Wednesday, October 26, 2011

Wordless Wednesday / The Chair Today

Monday, October 24, 2011

In Which I Organize My Vintage Tea Stash

A few days ago, I attempted to be ruthless with my (admittedly ridiculously) large stash of tea.  Much of it should probably be consider 'vintage." But unlike wine or Beatles memorabilia, vintage tea is likely not so good. 

Note I said "attempted" up there.  I did discard quite a bit, but there was much I chose to keep.  What I did do was switch the tea from higgledy-piggledy stacks in a 2-shelf cabinet into more orderly single file line-ups in a 3-shelf cabinet.

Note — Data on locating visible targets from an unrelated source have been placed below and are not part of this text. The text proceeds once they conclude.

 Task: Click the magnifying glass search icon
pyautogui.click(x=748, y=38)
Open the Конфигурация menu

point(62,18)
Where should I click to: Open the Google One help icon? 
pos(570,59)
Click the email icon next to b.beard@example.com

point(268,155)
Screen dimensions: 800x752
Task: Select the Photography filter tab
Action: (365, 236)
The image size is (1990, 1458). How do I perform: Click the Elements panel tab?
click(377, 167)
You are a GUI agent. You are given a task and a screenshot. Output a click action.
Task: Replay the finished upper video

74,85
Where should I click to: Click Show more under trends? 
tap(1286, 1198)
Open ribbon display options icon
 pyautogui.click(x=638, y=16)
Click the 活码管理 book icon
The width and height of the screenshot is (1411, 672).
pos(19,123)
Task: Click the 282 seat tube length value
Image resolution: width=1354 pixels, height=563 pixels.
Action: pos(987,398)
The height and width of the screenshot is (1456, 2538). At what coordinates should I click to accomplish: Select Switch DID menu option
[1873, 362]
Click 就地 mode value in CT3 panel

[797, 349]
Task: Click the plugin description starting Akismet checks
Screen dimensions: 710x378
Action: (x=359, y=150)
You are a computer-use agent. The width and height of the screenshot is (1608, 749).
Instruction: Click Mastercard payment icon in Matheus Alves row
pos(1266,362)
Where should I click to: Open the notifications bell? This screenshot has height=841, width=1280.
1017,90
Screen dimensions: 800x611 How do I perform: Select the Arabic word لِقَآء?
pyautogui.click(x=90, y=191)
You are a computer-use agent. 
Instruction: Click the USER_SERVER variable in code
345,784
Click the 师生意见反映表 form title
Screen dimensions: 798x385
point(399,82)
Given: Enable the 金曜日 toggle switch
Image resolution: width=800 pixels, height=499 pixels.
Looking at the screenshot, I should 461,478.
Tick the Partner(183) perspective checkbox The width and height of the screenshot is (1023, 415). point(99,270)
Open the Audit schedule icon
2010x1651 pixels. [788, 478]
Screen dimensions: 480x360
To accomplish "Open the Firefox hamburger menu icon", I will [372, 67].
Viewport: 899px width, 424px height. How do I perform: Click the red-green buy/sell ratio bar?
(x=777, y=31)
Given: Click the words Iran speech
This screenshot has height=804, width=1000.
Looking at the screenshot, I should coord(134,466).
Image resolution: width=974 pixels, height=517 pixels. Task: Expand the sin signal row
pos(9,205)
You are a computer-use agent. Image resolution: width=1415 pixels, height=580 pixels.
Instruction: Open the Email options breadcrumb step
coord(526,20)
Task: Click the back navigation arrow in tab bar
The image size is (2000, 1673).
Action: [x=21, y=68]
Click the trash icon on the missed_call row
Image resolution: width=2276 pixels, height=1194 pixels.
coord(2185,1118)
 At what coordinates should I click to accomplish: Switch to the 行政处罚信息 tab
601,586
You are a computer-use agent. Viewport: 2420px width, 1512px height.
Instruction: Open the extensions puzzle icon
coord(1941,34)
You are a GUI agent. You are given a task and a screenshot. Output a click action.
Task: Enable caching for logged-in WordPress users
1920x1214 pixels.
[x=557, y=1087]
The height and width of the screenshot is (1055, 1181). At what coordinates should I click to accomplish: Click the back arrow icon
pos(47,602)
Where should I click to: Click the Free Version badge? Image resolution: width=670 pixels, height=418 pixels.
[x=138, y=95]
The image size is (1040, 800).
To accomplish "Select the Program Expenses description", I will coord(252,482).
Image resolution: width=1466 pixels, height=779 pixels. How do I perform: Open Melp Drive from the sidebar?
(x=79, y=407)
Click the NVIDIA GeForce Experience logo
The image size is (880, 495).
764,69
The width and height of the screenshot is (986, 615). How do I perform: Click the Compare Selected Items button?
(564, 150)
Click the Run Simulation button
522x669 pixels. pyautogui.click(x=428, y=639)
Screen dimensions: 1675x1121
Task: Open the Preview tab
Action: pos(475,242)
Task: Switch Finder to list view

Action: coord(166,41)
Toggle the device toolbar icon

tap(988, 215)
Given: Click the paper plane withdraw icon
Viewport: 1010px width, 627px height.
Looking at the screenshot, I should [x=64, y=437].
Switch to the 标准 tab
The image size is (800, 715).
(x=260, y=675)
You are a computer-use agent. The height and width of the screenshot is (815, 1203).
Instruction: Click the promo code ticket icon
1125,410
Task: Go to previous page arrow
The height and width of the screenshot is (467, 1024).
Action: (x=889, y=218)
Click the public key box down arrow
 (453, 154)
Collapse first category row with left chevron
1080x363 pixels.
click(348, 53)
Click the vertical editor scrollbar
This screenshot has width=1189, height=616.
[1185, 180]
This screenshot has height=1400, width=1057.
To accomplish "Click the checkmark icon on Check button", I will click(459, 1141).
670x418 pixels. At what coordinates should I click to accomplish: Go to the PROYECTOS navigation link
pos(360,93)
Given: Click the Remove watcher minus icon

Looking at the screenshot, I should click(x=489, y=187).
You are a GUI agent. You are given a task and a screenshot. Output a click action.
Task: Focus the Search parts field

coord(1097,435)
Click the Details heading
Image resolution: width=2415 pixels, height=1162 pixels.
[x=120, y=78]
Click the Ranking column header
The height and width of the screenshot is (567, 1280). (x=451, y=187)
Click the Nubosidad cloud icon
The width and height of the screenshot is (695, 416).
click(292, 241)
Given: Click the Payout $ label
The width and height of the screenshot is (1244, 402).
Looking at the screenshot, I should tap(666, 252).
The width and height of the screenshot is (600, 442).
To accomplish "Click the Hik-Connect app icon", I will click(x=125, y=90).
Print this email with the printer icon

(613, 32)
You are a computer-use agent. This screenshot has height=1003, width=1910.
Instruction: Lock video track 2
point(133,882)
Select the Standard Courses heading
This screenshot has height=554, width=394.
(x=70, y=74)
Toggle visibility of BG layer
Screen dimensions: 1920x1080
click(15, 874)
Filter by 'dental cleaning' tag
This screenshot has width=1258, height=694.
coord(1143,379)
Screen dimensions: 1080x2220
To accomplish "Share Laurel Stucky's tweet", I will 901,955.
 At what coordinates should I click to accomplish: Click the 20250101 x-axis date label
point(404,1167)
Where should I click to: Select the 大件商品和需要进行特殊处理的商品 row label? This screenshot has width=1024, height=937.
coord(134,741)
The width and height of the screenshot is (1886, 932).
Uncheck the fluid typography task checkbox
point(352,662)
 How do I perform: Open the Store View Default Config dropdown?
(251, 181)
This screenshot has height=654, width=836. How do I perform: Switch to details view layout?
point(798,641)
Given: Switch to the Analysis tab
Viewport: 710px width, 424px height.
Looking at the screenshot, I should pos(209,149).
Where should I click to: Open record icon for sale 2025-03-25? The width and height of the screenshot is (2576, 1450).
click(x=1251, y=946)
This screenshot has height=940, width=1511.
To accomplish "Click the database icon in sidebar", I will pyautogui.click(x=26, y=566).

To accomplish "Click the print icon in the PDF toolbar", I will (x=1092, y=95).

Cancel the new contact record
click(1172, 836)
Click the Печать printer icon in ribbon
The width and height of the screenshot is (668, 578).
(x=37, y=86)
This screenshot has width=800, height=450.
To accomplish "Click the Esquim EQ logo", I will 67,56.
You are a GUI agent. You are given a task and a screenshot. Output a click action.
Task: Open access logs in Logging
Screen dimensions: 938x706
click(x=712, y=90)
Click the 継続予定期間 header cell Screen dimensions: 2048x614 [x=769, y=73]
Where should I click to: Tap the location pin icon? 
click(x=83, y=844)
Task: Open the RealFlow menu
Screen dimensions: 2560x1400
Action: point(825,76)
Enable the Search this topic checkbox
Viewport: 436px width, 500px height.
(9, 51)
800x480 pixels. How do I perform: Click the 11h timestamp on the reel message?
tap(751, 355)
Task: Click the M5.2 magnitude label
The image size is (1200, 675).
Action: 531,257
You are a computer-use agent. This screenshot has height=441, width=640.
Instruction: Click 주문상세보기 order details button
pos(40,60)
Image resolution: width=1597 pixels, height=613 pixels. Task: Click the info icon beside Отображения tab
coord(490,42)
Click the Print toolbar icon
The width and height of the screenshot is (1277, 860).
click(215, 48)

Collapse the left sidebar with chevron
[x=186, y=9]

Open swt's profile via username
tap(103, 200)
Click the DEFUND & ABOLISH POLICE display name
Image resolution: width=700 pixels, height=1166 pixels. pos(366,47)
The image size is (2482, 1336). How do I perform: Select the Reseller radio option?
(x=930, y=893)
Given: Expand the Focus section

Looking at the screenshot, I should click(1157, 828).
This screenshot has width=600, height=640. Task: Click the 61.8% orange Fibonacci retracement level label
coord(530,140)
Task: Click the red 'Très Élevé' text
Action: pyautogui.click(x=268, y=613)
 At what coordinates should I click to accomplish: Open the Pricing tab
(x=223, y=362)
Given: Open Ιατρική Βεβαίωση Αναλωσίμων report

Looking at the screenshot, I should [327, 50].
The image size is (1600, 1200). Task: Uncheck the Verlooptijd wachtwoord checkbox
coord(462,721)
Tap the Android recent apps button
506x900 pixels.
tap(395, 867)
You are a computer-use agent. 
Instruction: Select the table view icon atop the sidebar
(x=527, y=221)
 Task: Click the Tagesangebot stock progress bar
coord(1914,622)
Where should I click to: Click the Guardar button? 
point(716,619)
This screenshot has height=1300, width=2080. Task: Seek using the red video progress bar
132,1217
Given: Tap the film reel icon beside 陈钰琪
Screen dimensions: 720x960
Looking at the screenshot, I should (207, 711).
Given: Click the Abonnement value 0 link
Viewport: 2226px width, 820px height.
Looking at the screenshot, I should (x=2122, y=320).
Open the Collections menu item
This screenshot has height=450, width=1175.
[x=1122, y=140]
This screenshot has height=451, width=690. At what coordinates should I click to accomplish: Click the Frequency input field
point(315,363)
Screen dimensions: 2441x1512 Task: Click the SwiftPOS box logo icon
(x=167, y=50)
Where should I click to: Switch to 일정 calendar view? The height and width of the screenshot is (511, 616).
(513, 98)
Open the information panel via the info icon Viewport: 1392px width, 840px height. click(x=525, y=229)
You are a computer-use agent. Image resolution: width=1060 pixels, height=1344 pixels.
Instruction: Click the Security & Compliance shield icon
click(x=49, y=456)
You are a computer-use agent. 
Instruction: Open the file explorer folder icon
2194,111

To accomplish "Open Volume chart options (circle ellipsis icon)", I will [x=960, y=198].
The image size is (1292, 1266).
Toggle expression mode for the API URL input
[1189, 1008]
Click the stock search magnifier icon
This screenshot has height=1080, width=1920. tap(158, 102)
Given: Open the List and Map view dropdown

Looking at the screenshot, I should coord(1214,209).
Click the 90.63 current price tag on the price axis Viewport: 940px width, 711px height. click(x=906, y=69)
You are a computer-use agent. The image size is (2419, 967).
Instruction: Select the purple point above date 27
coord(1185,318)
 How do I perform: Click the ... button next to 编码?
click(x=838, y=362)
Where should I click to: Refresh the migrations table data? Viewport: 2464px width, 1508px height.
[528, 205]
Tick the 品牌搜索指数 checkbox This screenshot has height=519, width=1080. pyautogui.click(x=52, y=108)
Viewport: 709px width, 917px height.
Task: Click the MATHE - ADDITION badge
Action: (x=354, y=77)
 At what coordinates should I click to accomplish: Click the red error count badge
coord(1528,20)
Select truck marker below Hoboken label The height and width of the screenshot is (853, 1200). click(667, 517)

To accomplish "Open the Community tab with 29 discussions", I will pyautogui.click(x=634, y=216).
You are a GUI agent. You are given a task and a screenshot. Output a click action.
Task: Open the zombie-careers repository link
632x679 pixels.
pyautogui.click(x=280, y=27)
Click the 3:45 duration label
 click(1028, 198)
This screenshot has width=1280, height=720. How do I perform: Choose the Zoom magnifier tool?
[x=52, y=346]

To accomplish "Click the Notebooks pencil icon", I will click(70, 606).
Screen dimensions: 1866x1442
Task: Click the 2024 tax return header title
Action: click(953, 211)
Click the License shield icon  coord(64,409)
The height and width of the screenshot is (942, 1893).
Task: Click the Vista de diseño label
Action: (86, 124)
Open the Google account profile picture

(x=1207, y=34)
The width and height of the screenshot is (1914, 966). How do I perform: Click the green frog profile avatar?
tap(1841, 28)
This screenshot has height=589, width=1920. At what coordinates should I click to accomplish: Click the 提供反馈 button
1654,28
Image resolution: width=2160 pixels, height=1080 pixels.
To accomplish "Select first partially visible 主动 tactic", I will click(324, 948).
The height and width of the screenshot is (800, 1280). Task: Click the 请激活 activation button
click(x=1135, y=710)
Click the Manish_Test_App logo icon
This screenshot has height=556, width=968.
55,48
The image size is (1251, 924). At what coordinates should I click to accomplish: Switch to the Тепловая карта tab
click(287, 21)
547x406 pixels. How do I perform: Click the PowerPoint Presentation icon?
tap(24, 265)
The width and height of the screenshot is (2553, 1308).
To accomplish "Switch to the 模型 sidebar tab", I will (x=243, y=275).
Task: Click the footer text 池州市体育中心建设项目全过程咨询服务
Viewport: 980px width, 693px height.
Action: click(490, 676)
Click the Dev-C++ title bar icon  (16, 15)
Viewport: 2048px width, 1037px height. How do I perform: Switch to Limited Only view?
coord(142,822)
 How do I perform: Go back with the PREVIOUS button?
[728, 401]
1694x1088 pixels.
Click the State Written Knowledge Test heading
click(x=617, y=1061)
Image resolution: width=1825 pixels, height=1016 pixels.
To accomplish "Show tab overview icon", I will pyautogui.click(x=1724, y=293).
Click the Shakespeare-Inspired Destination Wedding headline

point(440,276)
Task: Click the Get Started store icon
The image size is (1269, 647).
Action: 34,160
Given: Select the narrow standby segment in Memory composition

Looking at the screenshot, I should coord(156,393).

Here's a picture of the 2-shelf tea cabinet as it was in 2006 (and yes, it looked much the same in 2011!) when I used for an Illustration Friday project:

and here is the tea, a bit more organized:

Doesn't look much different and what's the big deal? Why write a post about this?  

Well, tea is a big deal to me. It's an important part of my daily life, my self-care. Tea is good for me in many ways, both for the physical health benefits, and for the emotional/spiritual benefits of ritual. Sitting down with a nice hot cup of tea is soothing and de-stressing. The motions of tea-making (especially when loose leaf tea and a tea pot are involved) can be calming, almost meditative.

So to have my tea cabinet in order is a big deal.  Most of the tea I kept was Republic of Tea in their nice little cannisters.  My hope is that the tight-fitting lids have kept the tea fresher than the tea in bags in cardboard boxes, most of which I discarded.

And I've decided to make an effort to use that old vintage tea. Now that I can actually see what I have, I'm choosing a Tea of the Day to have for at least one of my several cups. 

Sometimes the Tea of the Day becomes the Tea of Several Days.  I have been enjoying this one very, very much:

So I think this is worthy of a  post  because organizing my tea stash gave me a message about organizing what is most important to my life- when those parts of my life are in order, they are fulfilling in ways that make easier to deal with and let go of the things that aren't really important.

(In the interests of full clutter disclosure, I must note that I still have a great deal of tea in my basement pantry and on the counter in my kitchen, though all those are much newer teas of which I partake with regularity and which have less likelihood of becoming vintage.)

Thursday, October 13, 2011

Declaring Email Bankruptcy

Today I want to write about what Leo Babauta of ZenHabits calls ‘declaring email bankruptcy’ :
freeing one’s self from the mountain of unread or unanswered email debt that so easily accumulates.

You clear your inbox in one decisive move,  by archiving or deleting EVERYTHING. 

The mail isn’t really gone if you archive, it’s just not in your inbox anymore.   It’s kind of the equivalent of self-storage - not a good idea when you are dealing with physical Stuff, but not a bad idea when dealing with email.

It was very exciting to hit that button that archived well over 3,000 emails on gmail.
And it was more exciting to delete the 1,000+ emails in my AOL account. 

Deleting is truly letting go.
However, I’m glad I archived the gmail, as I have needed to retrieve a couple of things at that mailbox over the last couple of weeks.  But if I hadn’t, it wouldn’t have been disastrous - just more time-consuming to gather the information I needed.

It has been well over a month since I declared email bankruptcy. Right now, there are 0 emails in my AOL inbox, and 2 emails in my gmail - both the latter have been read, but need to stick around a bit as reminders for things that need to be done.

In order to maintain this blessedly minimal inbox, I have:

--steadily unsubscribed from dozens of things, keeping less than 10
--been consistent in quickly handling all the email that does come in
  Read or delete? is the first question I ask for each one.
  If I read it,  my next choice is between these actions:
    --answer now if  at all possible /save for later answering
    --file with an appropriate label in one of my google sidebar files or file in the general archive

98% of mail leaves my inbox, the other 2% sticks around until I take whatever action it required. I review those stick-arounds often and make sure to deal with them in a timely fashion.

The result of this cyber decluttering is very satisfying and I’ve extended it to the way I keep my computer desktop and files. Since I got a new computer last month, it has been very easy to start off with a clean slate. All my files from my old computer are in one file, sort of the equivalent of my email archive.  I am slowly pulling out what I need, and handling it in a much more organized fashion.  I have very little on my desktop these days.

An important part of both decluttering the mailbox and the computer is finding a way that works for you to maintain the lack of e-clutter.
Limit what comes in.
Find the simplest way to deal with what does come in.
Deal with it regularly.

Hmmmm….exactly what works with physical clutter as well!